Postoperative surveillance urethroscopy has been shown to be an effective tool to predict reoperation within 1 year after urethroplasty. We aimed to evaluate early surveillance urethroscopy findings and long-term outcomes among urethroplasty patients in order to define the value of surveillance urethroscopy to predict failure.

Materials and methods

We evaluated 304 patients with at least 4 years of followup after urethroplasty performed at 10 institutions across the United States and Canada. All patients were surveilled using a flexible 17Fr cystoscope and were categorized into 3 groups: 1) normal lumen, 2) large-caliber stricture (≥17Fr) defined as the ability of the cystoscope to easily pass the narrowing and 3) small-caliber stricture (<17Fr) that the cystoscope could not be passed. Failure was stricture recurrence requiring a secondary intervention.
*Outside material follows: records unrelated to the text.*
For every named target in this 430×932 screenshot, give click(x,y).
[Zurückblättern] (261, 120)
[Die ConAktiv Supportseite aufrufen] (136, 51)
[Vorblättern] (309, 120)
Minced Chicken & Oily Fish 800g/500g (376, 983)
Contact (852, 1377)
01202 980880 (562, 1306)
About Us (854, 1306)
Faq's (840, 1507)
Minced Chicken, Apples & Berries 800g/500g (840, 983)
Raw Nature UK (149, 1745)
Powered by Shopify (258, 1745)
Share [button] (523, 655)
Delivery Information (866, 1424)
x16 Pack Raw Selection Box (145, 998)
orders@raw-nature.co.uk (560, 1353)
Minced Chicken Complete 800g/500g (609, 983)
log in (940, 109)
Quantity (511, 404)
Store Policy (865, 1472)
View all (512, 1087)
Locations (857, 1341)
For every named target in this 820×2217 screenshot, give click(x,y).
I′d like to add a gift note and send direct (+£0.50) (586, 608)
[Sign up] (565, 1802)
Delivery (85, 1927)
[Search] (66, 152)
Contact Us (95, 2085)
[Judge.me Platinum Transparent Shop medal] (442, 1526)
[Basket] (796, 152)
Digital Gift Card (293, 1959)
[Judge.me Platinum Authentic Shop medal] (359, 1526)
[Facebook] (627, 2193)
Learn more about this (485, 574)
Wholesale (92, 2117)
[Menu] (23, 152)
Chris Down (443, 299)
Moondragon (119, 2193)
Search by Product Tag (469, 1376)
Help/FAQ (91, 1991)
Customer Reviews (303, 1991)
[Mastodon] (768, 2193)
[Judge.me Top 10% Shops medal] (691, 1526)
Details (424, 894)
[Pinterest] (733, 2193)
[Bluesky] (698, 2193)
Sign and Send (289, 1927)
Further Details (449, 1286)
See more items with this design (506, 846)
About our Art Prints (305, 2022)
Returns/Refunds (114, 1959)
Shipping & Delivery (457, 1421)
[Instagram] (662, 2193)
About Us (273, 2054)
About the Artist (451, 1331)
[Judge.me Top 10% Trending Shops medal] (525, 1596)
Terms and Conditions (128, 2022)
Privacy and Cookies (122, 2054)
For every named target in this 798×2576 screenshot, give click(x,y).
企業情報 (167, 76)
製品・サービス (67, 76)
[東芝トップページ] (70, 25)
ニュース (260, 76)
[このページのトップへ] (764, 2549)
The median followup time was 64.4 months (range 55.3-80.6) and the time to initial surveillance urethroscopy was 3.7 months (range 3.1-4.8) following urethroplasty. Secondary interventions were performed in 29 of 194 (15%) with normal lumens, 11 of 60 (18.3%) with ≥17Fr strictures and 32 of 50 (64%) with <17Fr strictures (p <0.001). The 1-, 3- and 9-year cumulative probability of intervention was 0.01, 0.06 and 0.23 for normal, 0.05, 0.17 and 0.18 for ≥17Fr, and 0.32, 0.50 and 0.73 for <17Fr lumen groups, respectively. Patient-reported outcome measures performed poorly to differentiate the 3 groups.


Early cystoscopic visualization of scar recurrence that narrows the lumen to <17Fr following urethroplasty is a significant long-term predictor for patients who will eventually undergo a secondary intervention.